Having friends at work is a delicate dance, but a vital ingredient to a successful work life balance. Humans are pack animals, we thrive in collaborative environments. Employees with a best friend at work tend to be more focused, more passionate, and more loyal to their organizations. Buddies get sick less often, suffer fewer accidents, and have more satisfied customers. Pals even have increased productivity.
Allies on the boardroom battlefield can help you further your career and enjoy your time at work. They can be your partner on a project or your weekly lunch date. Workplace friendships are important, but they must be forged correctly, it is business after all.
Beware of the 5 B’s. When beginning friendships at work, know which topics should be avoided. As a rule of thumb, stay away from the 5 B’s:
1. Better Half: try to avoid talk about your significant other until the friendship is more developed. Don’t lie about having someone special in your life, but hold off on the details of your relationship until later.
2. Booze: it’s no secret that your crazy weekend stories have no place in the office. It’s best to save those stories for friends outside of work.
3. Barack: Politics are a sensitive subject for a lot of people, and can lead to heated arguments quickly.
4. Bucks: your right to discuss your salary with your coworkers is protected by law, but can go wrong very quickly. Refraining from this topic will help avoid feelings of tension and jealousy
5. Beliefs: For many, religion, or lack thereof, is a very personal topic, and it should remain personal.
These rules are eligible to be broken as time goes on and friendships grow deeper, but should still be only discussed outside of the physical office. Feel free to discuss your interests, (appropriate) stories, and passions.
Your peers are sure to break these rules from time-to-time. When they do, it’s best to smile and listen but not engage in the topic of conversation if at all possible – you’ll thank us later!
Facebook Official. Your social media accounts are yours, and yours alone. And you are free to connect with whomever you choose. You should definitely connect with coworkers on LinkedIn, but outlets like Facebook tend to be more personal.
Very Important: Your profile should be squeaky clean, or set on private.
If you are uncomfortable with online coworker friendships, or enjoy posting things about the topics above, you are free to deny or ignore the request. If you DO want to connect but are feeling unsure, let them send the friend request first.

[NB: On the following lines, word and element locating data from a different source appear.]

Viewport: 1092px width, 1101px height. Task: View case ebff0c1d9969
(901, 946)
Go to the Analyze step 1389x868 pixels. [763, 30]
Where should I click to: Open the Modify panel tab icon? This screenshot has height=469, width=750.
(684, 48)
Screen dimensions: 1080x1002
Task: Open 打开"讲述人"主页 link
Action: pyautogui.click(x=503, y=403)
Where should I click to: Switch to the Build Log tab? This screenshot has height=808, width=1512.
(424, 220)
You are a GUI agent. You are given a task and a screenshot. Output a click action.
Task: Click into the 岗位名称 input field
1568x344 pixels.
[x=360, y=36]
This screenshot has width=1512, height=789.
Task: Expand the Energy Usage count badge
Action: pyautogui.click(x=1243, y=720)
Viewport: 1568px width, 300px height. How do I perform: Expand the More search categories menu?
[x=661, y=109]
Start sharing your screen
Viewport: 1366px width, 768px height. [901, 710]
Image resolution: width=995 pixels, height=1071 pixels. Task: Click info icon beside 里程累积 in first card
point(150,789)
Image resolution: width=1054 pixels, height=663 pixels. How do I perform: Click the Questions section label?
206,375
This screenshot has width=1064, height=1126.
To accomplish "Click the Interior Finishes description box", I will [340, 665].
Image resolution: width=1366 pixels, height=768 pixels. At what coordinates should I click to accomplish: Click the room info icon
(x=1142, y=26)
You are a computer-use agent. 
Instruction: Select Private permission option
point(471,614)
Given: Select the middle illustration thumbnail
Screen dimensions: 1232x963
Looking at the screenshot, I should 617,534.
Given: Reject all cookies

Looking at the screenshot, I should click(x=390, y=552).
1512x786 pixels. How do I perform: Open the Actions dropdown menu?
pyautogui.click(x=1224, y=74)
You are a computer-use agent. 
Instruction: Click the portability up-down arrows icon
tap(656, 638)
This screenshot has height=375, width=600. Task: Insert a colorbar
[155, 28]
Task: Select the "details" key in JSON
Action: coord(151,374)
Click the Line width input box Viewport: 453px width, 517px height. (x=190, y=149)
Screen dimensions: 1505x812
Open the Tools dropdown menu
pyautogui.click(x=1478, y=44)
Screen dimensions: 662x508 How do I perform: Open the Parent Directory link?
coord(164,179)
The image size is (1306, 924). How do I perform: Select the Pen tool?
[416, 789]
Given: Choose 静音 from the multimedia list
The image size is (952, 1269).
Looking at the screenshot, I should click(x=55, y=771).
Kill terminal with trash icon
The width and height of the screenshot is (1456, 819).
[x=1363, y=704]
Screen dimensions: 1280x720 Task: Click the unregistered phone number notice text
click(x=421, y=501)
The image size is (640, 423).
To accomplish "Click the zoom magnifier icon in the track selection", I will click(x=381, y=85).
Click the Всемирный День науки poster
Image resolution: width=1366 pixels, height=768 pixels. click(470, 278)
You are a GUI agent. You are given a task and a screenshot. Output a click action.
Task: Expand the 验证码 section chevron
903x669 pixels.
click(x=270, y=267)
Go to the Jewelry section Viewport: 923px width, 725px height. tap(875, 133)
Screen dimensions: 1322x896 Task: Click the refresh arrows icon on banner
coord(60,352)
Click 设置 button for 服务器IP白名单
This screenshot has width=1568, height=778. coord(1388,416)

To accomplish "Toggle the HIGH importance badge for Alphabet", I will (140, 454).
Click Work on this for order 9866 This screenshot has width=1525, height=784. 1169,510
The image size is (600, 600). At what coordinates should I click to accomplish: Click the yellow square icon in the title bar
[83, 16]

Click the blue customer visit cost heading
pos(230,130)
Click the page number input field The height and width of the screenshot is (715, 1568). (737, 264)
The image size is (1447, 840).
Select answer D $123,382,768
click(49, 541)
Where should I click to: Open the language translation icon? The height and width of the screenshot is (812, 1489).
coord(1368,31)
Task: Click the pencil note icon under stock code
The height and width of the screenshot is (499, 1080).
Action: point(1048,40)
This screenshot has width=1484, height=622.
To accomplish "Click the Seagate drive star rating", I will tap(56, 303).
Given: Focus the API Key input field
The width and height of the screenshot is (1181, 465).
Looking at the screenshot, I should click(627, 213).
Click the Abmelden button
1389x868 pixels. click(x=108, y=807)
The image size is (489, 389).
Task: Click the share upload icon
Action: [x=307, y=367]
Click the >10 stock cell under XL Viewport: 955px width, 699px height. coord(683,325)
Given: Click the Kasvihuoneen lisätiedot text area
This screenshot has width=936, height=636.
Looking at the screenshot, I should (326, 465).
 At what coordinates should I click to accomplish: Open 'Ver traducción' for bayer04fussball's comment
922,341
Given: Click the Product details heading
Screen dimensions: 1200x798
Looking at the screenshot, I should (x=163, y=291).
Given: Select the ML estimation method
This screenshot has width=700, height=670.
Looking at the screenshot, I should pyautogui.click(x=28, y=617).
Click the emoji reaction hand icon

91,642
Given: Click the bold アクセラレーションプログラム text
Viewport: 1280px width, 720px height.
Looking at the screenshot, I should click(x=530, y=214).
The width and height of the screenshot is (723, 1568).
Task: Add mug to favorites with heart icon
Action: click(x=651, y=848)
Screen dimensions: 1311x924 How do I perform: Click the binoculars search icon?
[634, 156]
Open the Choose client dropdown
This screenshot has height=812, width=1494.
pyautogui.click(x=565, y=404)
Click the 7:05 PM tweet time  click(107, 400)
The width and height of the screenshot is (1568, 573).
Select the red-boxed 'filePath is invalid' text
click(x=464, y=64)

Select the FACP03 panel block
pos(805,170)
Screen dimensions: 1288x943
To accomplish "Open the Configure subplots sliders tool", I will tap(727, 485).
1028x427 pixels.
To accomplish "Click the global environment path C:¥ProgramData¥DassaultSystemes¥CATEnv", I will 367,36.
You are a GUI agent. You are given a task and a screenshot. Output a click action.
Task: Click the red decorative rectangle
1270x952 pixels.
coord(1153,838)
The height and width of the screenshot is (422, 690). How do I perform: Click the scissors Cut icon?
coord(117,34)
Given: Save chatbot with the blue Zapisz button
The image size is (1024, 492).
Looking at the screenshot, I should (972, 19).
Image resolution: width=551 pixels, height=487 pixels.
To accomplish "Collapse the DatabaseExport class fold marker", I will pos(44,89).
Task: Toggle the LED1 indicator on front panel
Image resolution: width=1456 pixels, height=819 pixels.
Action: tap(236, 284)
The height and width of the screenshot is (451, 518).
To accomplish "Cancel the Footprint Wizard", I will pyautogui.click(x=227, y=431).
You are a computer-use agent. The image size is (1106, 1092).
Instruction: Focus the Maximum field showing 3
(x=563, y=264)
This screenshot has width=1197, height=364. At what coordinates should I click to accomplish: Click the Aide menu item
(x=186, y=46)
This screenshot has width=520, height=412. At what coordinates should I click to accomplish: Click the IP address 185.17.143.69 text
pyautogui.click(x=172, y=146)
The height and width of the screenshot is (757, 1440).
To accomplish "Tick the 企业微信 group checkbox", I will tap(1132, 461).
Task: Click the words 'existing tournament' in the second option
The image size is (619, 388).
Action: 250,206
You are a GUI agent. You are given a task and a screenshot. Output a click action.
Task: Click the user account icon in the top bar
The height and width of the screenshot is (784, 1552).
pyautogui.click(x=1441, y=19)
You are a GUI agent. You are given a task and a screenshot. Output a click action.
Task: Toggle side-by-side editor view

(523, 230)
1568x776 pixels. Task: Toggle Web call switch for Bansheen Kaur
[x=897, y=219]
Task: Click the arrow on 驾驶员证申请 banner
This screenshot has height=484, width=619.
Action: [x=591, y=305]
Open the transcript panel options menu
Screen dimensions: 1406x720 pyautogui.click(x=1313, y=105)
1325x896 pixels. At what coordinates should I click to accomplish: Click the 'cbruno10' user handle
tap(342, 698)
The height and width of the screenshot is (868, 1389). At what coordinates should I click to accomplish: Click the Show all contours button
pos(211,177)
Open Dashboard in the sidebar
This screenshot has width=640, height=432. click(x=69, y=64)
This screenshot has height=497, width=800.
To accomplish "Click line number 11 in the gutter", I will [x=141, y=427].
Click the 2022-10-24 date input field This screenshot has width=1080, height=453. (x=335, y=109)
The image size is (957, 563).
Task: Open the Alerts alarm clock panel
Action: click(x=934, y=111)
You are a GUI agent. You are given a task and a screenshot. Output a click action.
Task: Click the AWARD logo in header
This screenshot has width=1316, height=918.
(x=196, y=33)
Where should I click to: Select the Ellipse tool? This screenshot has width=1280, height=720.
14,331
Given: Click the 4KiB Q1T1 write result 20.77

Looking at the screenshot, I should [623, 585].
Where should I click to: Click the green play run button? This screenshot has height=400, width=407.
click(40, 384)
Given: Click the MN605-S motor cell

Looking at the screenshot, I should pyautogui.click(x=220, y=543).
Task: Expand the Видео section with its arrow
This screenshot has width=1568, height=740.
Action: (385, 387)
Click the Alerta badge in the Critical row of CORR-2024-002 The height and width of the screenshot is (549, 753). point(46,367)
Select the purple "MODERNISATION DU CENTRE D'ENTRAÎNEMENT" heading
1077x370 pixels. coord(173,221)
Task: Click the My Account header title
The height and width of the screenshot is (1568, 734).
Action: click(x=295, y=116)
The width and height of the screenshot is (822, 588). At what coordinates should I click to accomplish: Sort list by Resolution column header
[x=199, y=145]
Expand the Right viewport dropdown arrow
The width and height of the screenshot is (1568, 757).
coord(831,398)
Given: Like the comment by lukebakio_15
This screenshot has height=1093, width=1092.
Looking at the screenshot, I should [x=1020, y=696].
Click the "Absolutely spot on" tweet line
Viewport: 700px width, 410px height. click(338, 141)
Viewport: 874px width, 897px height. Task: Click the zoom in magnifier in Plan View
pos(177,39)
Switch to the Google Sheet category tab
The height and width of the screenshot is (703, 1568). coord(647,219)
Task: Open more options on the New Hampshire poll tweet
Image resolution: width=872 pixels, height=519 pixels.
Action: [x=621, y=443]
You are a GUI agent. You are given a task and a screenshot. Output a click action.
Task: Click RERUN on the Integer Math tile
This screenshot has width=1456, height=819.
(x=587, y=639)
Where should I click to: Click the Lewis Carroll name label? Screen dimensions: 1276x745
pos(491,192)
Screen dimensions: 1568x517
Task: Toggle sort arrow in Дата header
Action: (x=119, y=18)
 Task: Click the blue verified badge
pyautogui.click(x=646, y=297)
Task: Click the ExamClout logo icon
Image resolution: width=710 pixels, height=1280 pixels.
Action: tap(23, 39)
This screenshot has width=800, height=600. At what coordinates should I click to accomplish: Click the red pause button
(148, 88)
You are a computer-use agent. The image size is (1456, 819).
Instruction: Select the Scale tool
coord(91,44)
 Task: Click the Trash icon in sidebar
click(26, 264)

Chatty Cathy, Debbie Downer. Workplace friendships require balance. When you want to chat with your coworkers, make sure it’s an appropriate time, when both of you have a moment. Be wary of sacrificing your productivity, and set up lots of lunch dates. At the same time don’t isolate yourself, it can make you a less desirable teammate in general.
Work that Network. Your colleagues are also professionals. Share skills and knowledge to expand your professional network. Being friendly and likable is a very powerful tool in making connections.
Take it outside. Go to happy hour! Go to the movies or a baseball game! Don’t wait for the higher-ups to schedule a corporate retreat in order to bond with your colleagues and get to know them better. When your friendship becomes comfortable, try scheduling meetups outside of work.
Business is business. Office friendships can produce healthy competition, but can also add a confusing factor to important decisions. It’s important to know when a friendship needs to be set aside to make the right decision.
When in doubt, it’s best to know your boundaries. Check to see if your organization has any friendship policies. Work is a part of life, and life is more fun with friends.